Part of the false-resume syndrome may be, strangely enough, the fear that American manufacturing is going through a rough patch. Headlines scream out about tens of thousands of jobs being lost in places like Delphi and General Motors, yet machine shops routinely have toolmaking jobs available.
There is a disconnect there, though, said Medvec and Solak, the head hunters. First of all, the jobs the people are leaving at Delphi and General Motors are often 25-year jobs with huge benefits, something smaller shops can’t, or hardly want to match. Second, many of those workers have been doing the same thing for many years, so they may not have the training to work the new machines at another employer. Third, there can be a geographic malaise. Someone losing a job in Ohio may not want to pick up and move to Kansas or Indiana or New Jersey for another job.
“The big thing, too, is that things are going so well in some shops that there is no time for training,” said Solak. “If I’ve got to run at full capacity now, I can’t afford my superstar machinist to spend a few days teaching someone to use the CNC Swiss.”
So the machinist lies about his qualifications and hopes he can figure things out when he gets on line. In a strange way, there needs to be a small shop slowdown, so that more people get through training on the more precision machines, according to Medvec.
“It will happen eventually, just a catch-up,” he said. “Then people won’t have to lie, I guess.”
“It may well be all out of fear,” he said. “Fear that there will be no jobs. Fear that a hole in employment will not get you the job. Fear that if you were at a company too long or too short – that isn’t good. Maybe it is the fear of the Internet, too.”

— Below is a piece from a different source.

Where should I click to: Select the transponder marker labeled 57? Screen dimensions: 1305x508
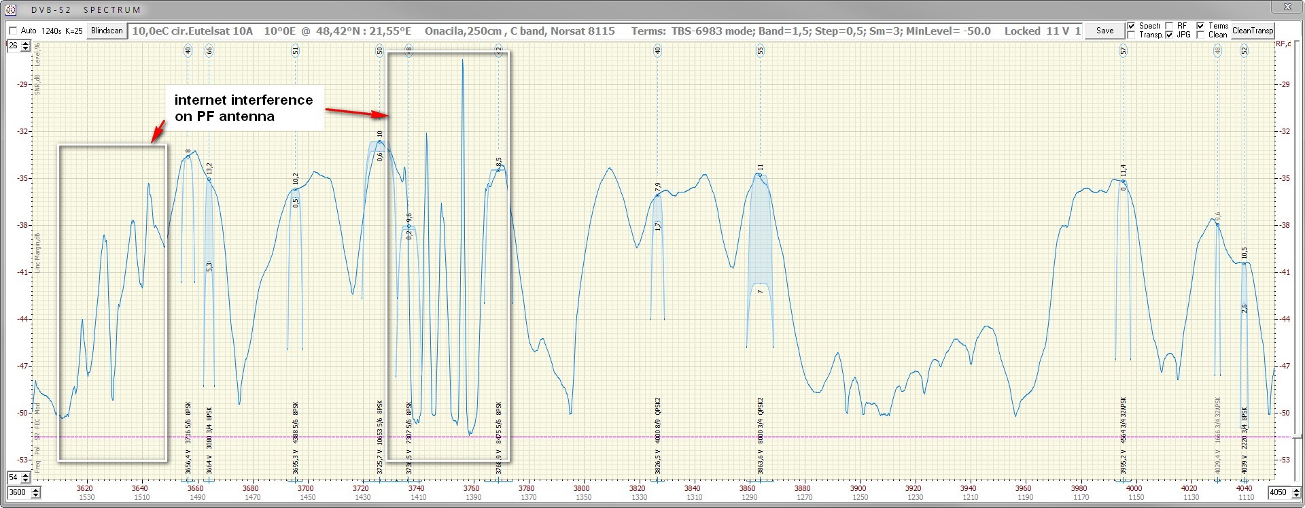(x=1124, y=50)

Before it was just Joe down the street competing with you for a job, and maybe you would both get one, and everything would be fine. Now, it is the guy in Iowa on the Internet looking for your job too.
“The guy on the machine, the guy who is his supervisor, the guy even in the CEO chair, all could be lying. That is why more companies are coming to us,” said Medvec. “I don’t want to make it sound like lying on resumes is good for my business, but my reputation is on the line when I see that lie on the application, so I will do my best to make sure the employer doesn’t have to deal with it.”